A tal fine si richiede l'opera di esperti stranieri, i quali nel prestare la
loro azione, si comportino non come padroni, ma come assistenti e cooperatori.
Senza profonde modifiche nei metodi attuali del commercio mondiale, le nazioni
in via di sviluppo non potranno ricevere i sussidi materiali di cui hanno
bisogno. Inoltre, altre risorse devono essere loro date dalle nazioni
progredite, sotto forma di dono, di prestiti e d'investimenti finanziari: ciò
si faccia con generosità e senza cupidigia, da una parte, e si ricevano,
dall'altra, con tutta onestà.
Per instaurare un
vero ordine economico mondiale, bisognerà rinunciare ai benefici esagerati,
alle ambizioni nazionali, alla bramosia di dominazione politica, ai calcoli di
natura militaristica e alle manovre tendenti a propagare e imporre ideologie.
Vari sono i sistemi economici e sociali proposti; è desiderabile che gli
esperti possano trovare in essi un fondamento comune per un sano commercio
mondiale. Ciò sarà più facile se ciascuno, rinunciando ai propri pregiudizi, si
dispone di buon grado a condurre un sincero dialogo.
86. Alcune
norme opportune
In vista di
questa cooperazione, sembra utile proporre le norme seguenti:
a) Le nazioni in
via di sviluppo tendano soprattutto ad assegnare, espressamente e senza
equivoci, come fine del progresso la piena espansione umana dei cittadini. Si
ricordino che questo progresso trova innanzi tutto la sua origine e il suo
dinamismo nel lavoro e nella ingegnosità delle popolazioni stesse, visto che
esso deve sl far leva sugli aiuti esterni, ma, prima di tutto, sulla
valorizzazione delle proprie risorse nonché sulla propria cultura e tradizione.
In questa materia, quelli che esercitano sugli altri maggiore influenza devono
dare l'esempio.
b) È dovere
gravissimo delle nazioni evolute di aiutare i popoli in via di sviluppo ad
adempiere i compiti sopraddetti. Perciò esse procedano a quelle revisioni
interne, spirituali e materiali, richieste da questa cooperazione universale.

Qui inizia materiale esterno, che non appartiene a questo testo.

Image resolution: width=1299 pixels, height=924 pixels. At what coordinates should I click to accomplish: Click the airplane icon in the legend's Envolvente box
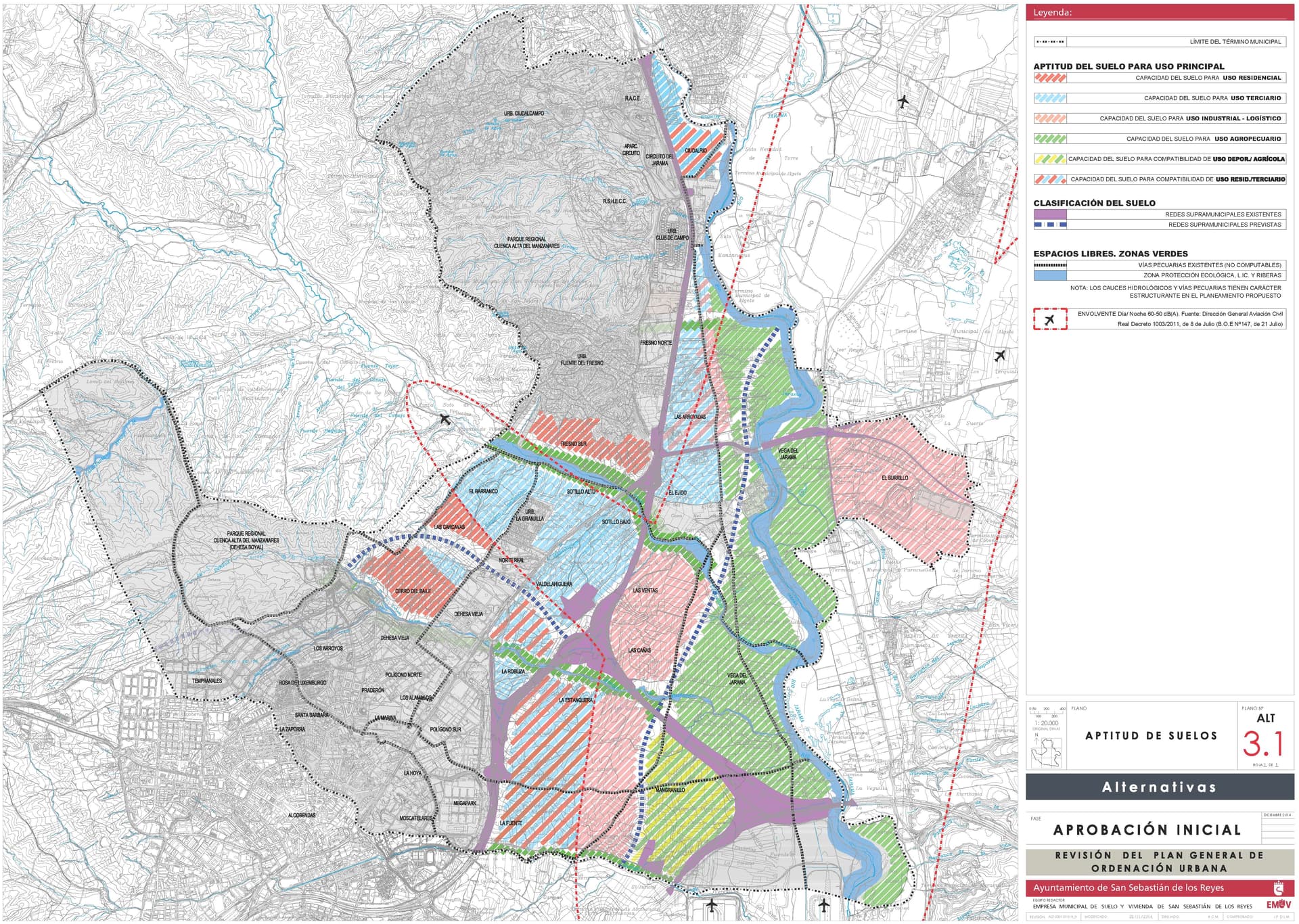pyautogui.click(x=1049, y=319)
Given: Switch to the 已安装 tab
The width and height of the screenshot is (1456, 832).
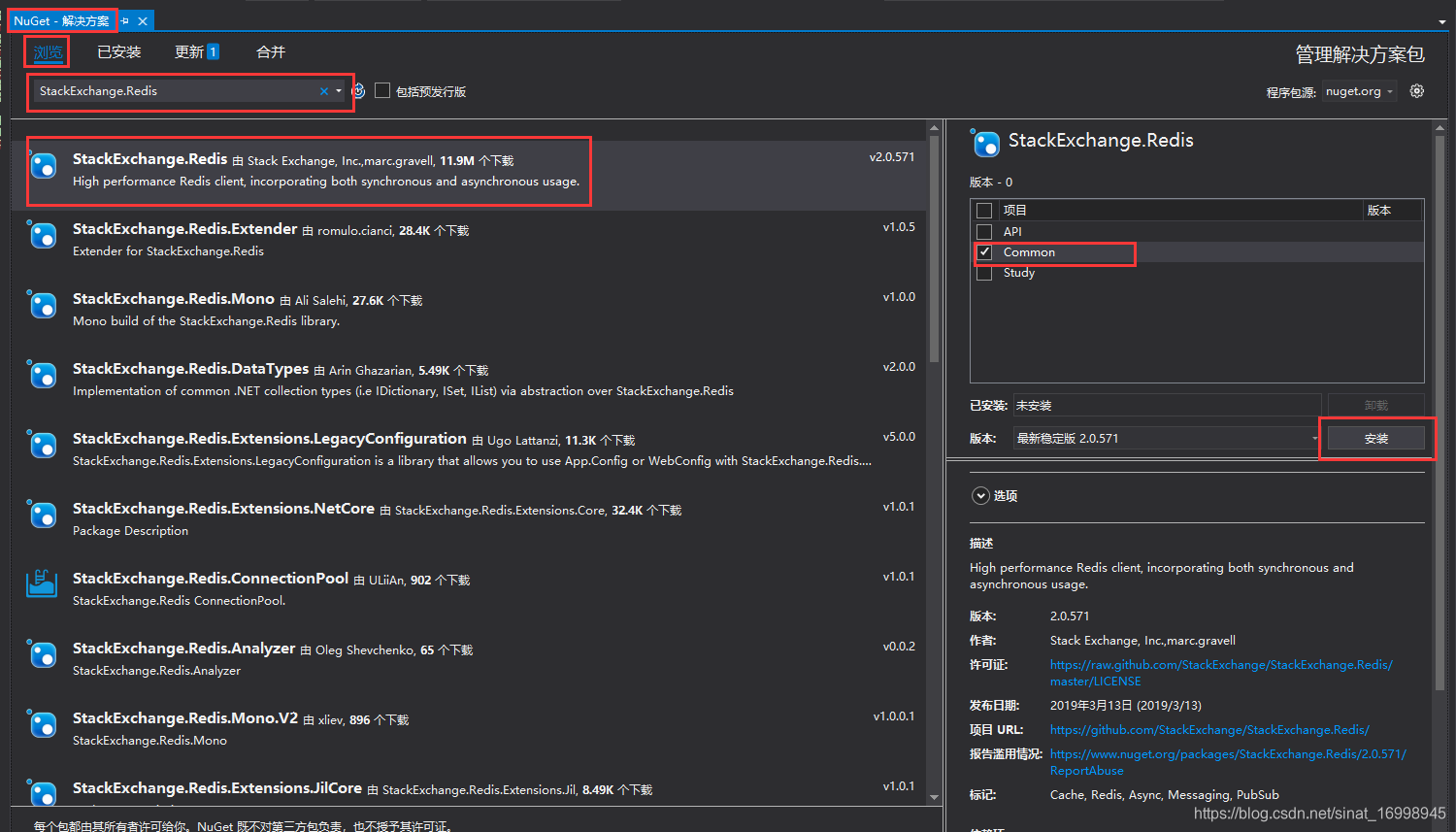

Così bisogna che negli scambi con le nazioni più deboli e meno fortunate
abbiano riguardo al bene di quelle che hanno bisogno per la loro stessa
sussistenza dei proventi ricavati dalla vendita dei propri prodotti.
c) Spetta alla
comunità internazionale coordinare e stimolare lo sviluppo, curando tuttavia di
distribuire con la massima efficacia ed equità le risorse a ciò destinate.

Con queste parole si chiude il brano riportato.